Exenatide reduces food intake and activates the enteric nervous system of the gastrointestinal tract and the dorsal vagal complex of the hindbrain in the rat by a GLP-1 receptor.
Brain Res · 2010
Last updated 2026-05-28In rats, the GLP-1 drug exenatide reduced sugar intake when given in doses of 0.1, 0.5, 5, or 10 micrograms per kilogram. The drug also activated nerve cells in the stomach and brain areas that control eating, and blocking the GLP-1 receptor reversed these effects.

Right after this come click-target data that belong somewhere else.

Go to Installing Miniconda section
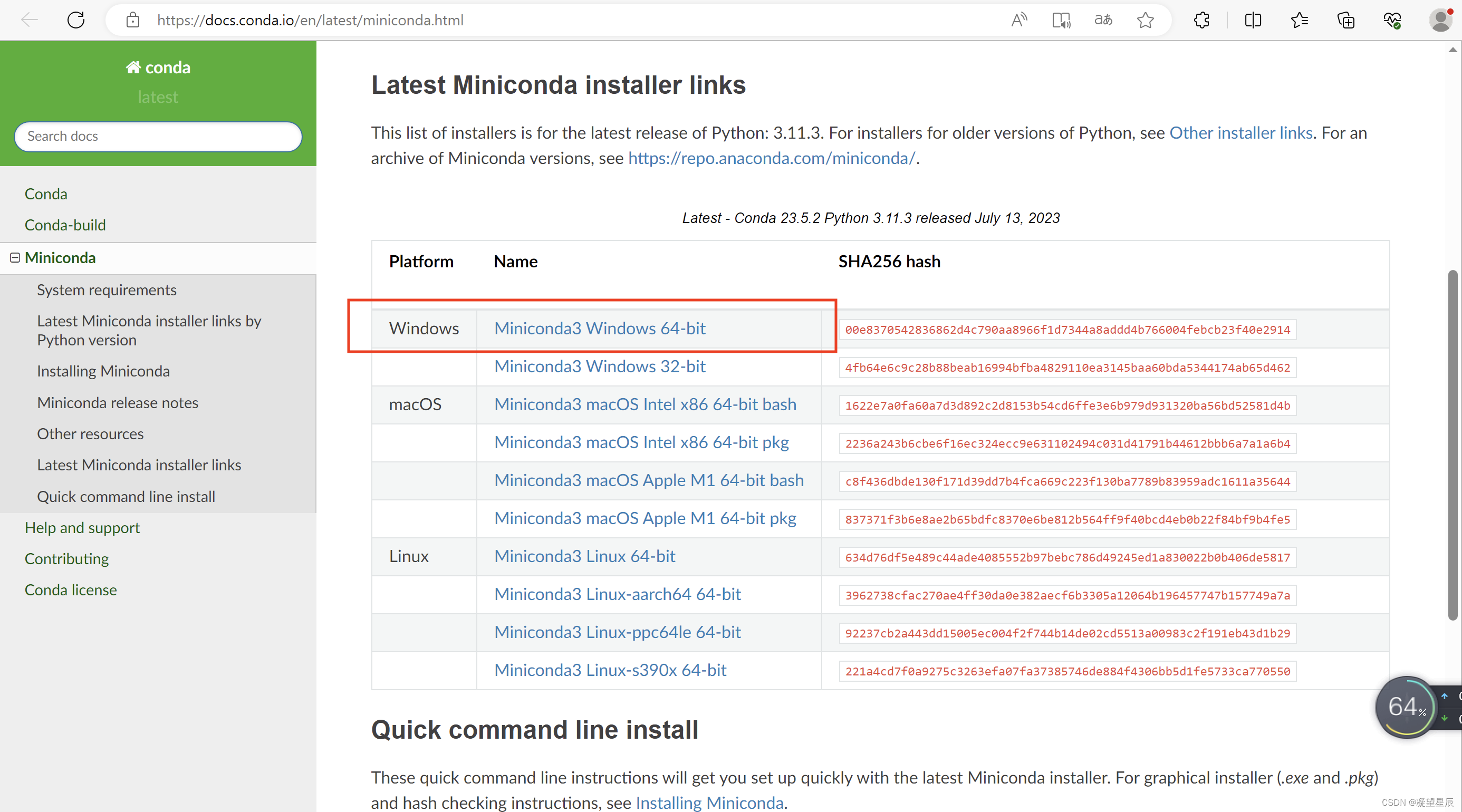Image resolution: width=1462 pixels, height=812 pixels. point(103,371)
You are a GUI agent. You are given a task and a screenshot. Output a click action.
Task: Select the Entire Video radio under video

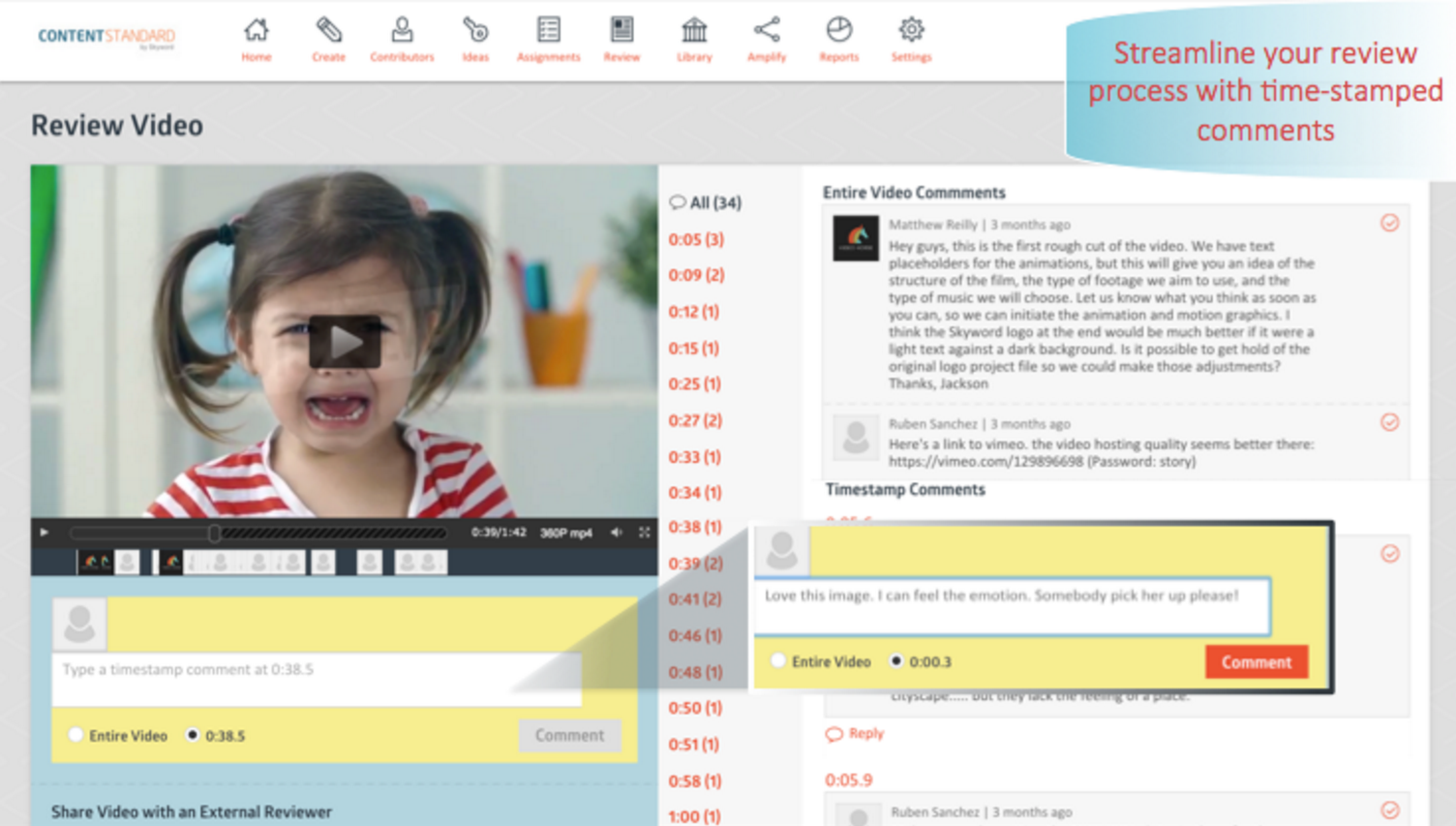[x=76, y=735]
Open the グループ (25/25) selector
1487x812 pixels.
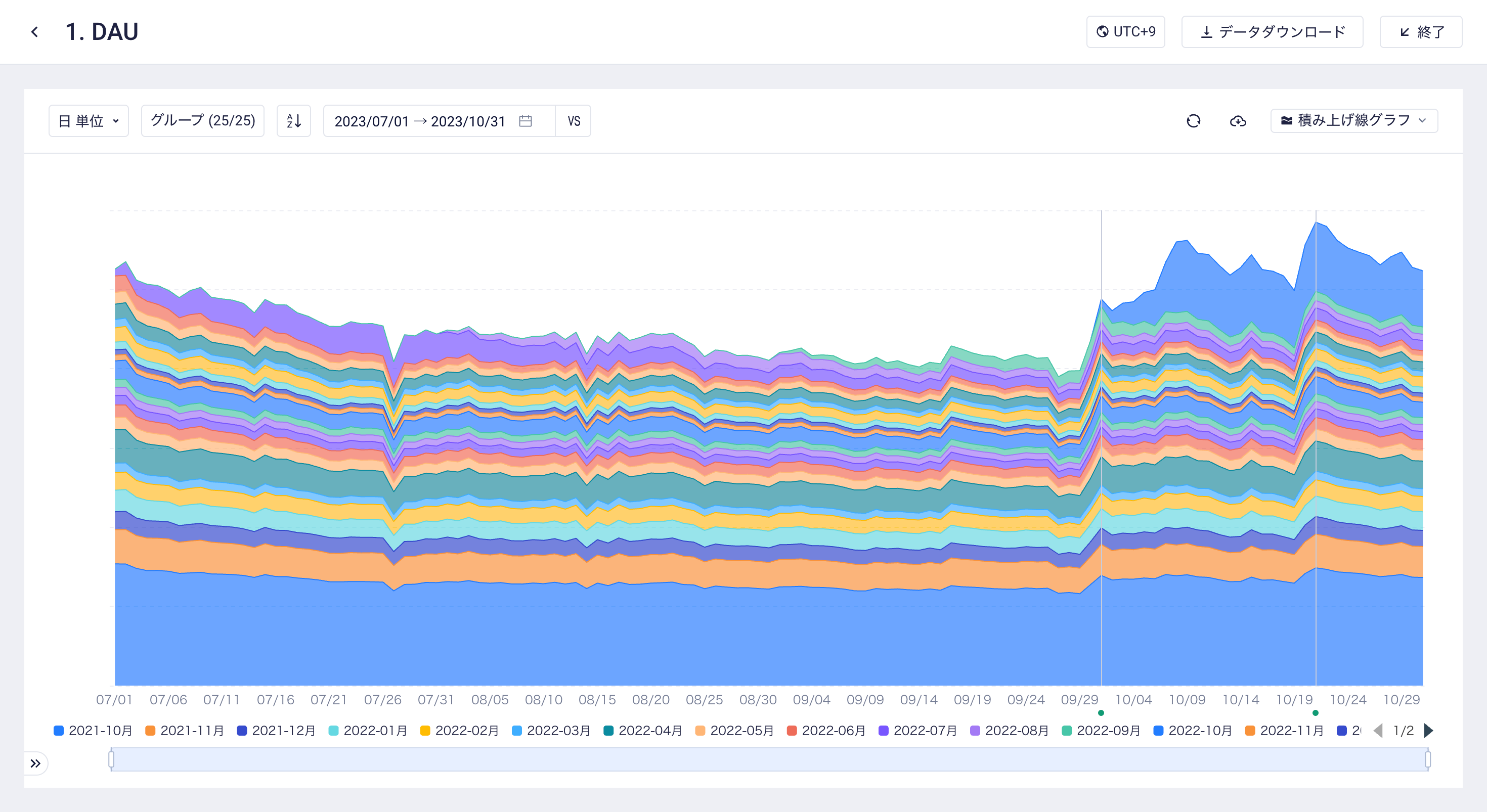[203, 121]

AI summary of the abstract below.
| Journal | Brain Res, 2010 |
|---|---|
| Citations | 50 |
| Relative citation ratio | 1.41 |
| NIH percentile | 62 |
| Molecules | exenatide |
| Conditions studied | Obesity |
Abstract
UNLABELLED: Exenatide is a synthetic agonist of the glucagon-like peptide-1 (GLP-1) receptor, which has also been shown to reduce food intake. The goal of this work is to test the hypothesis that exenatide reduces food intake and activates the enteric nervous system (ENS; myenteric and submucosal plexuses) of the gastrointestinal (GI) tract and the areas of the dorsal vagal complex (DVC) of the hindbrain that control food intake. EXPERIMENT 1: Five groups of overnight food-deprived male Sprague Dawley rats were injected with exenatide (0.1, 0.5, 5 and 10 microg/kg) or saline intraperitoneally, and the intake of 10% sucrose solution was measured at 5 min intervals for 120 min. All doses of exenatide reduced sucrose intake following the 20 min time point, and pretreatment with exendin (9-39), a GLP-1 receptor antagonist, reversed this reduction. EXPERIMENTS 2 AND 3: Following overnight food deprivation, five groups of rats were injected with the treatments listed above and sacrificed 90 min following the injections. The myenteric and submucosal plexuses and DVC were processed for detection of Fos-like immunoreactivity (Fos-LI; a marker for neuronal activation). Exenatide increased Fos-LI dose-dependently in the myenteric and submucosal neurons of the duodenum, but not jejunum and ileum, and in the areas of the DVC that regulate food intake e.g. area postrema, nucleus tractus solitaries and dorsal motor nucleus of the vagus. In addition, pretreatment with exendin (9-39) prior to exenatide injection blocked the activation in both locations.
CONCLUSIONS: Activation of the enteric neurons by exenatide may be part of the pathway by which this peptide reduces food intake.